Cuidados na hora de solicitar o benefício
Como o direito ao salário-maternidade depende da comprovação da categoria da segurada e, quando for o caso, da manutenção da qualidade de segurada, é recomendável reunir previamente a documentação que comprove o vínculo empregatício, as contribuições como contribuinte individual ou facultativa, ou a atividade rural, conforme a situação de cada pessoa. Para a segurada desempregada, também é importante reunir comprovantes que demonstrem que ela ainda estava dentro do período de graça no momento do parto, da adoção ou da guarda, já que essa comprovação costuma ser exigida pelo INSS na análise do pedido.
Como o valor do benefício costuma variar entre as categorias
O valor do salário-maternidade também não é uniforme entre todas as categorias de seguradas. Para a empregada, o benefício corresponde à remuneração integral do mês do afastamento, sem sofrer o impacto da média de contribuições que costuma reduzir outros benefícios previdenciários. Já para a contribuinte individual e para a segurada facultativa, o cálculo parte da média dos salários de contribuição, respeitados os limites mínimo e máximo do sistema. A segurada especial, que exerce atividade rural em regime de economia familiar, tem direito a um salário-maternidade no valor de um salário mínimo, independentemente de eventual renda superior obtida com a comercialização da produção rural. Essa diferença de cálculo é outro ponto que costuma passar despercebido até o momento em que a segurada solicita o benefício.

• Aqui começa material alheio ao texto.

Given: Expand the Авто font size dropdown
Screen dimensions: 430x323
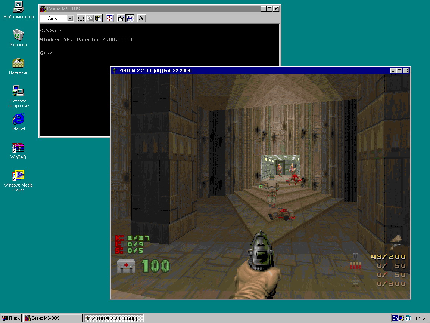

A atuação de João Luiz de Lima Oliveira Junior em pedidos de salário-maternidade
É nesse tipo de situação que João Luiz de Lima Oliveira Junior desenvolve parte de sua atuação em Direito Previdenciário junto ao Solino e Oliveira Advogados Associados. O trabalho costuma envolver a análise da categoria previdenciária da segurada, a verificação da manutenção da qualidade de segurada quando aplicável e o acompanhamento de pedidos administrativos ou recursos diante de indeferimentos relacionados ao salário-maternidade, sempre a partir da documentação disponível em cada caso e dentro do posicionamento do escritório como banca voltada ao Direito Previdenciário e ao Direito do Consumidor.
Conclusão
O salário-maternidade dispensa carência, mas depende da comprovação da categoria da segurada e, em determinadas situações, da manutenção da qualidade de segurada perante o INSS. Reunir com antecedência a documentação que comprove essas condições é o que costuma facilitar a concessão do benefício, sempre considerando que a análise de cada pedido depende das particularidades da situação previdenciária de cada segurada.